[Collected data]
• • •
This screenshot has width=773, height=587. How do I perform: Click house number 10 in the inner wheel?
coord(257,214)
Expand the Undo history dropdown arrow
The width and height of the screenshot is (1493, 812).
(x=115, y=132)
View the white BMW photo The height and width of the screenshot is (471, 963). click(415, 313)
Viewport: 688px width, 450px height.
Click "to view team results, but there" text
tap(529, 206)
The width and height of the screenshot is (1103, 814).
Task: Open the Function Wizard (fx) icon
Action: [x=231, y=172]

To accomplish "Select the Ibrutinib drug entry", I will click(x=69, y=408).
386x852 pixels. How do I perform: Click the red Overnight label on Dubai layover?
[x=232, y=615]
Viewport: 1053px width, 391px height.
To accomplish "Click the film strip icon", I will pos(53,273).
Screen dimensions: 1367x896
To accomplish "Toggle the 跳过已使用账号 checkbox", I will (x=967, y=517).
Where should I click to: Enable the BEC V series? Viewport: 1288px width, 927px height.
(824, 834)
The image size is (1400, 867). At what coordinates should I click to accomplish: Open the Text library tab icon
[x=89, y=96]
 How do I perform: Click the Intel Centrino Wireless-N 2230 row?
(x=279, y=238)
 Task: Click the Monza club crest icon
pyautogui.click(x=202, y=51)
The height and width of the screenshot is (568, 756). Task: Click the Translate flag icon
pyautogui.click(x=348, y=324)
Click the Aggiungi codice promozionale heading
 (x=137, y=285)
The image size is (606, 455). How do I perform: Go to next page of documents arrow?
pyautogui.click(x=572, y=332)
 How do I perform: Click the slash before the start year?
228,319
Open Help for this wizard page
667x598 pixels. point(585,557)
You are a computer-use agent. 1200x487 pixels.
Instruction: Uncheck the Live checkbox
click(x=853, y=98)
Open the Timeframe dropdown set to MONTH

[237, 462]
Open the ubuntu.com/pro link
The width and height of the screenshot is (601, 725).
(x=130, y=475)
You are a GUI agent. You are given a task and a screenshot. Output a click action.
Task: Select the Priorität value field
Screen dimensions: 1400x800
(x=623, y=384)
• • •
### WHAT THIS TASK INVOLVES
With the line containing "You are a computer-use" as the start and the last line of the entries as the end, print that whole span exactly.

### ANSWER AREA
You are a computer-use agent. 1200x487 pixels.
Instruction: Uncheck the Live checkbox
click(x=853, y=98)
Open the Timeframe dropdown set to MONTH

[237, 462]
Open the ubuntu.com/pro link
The width and height of the screenshot is (601, 725).
(x=130, y=475)
You are a GUI agent. You are given a task and a screenshot. Output a click action.
Task: Select the Priorität value field
Screen dimensions: 1400x800
(x=623, y=384)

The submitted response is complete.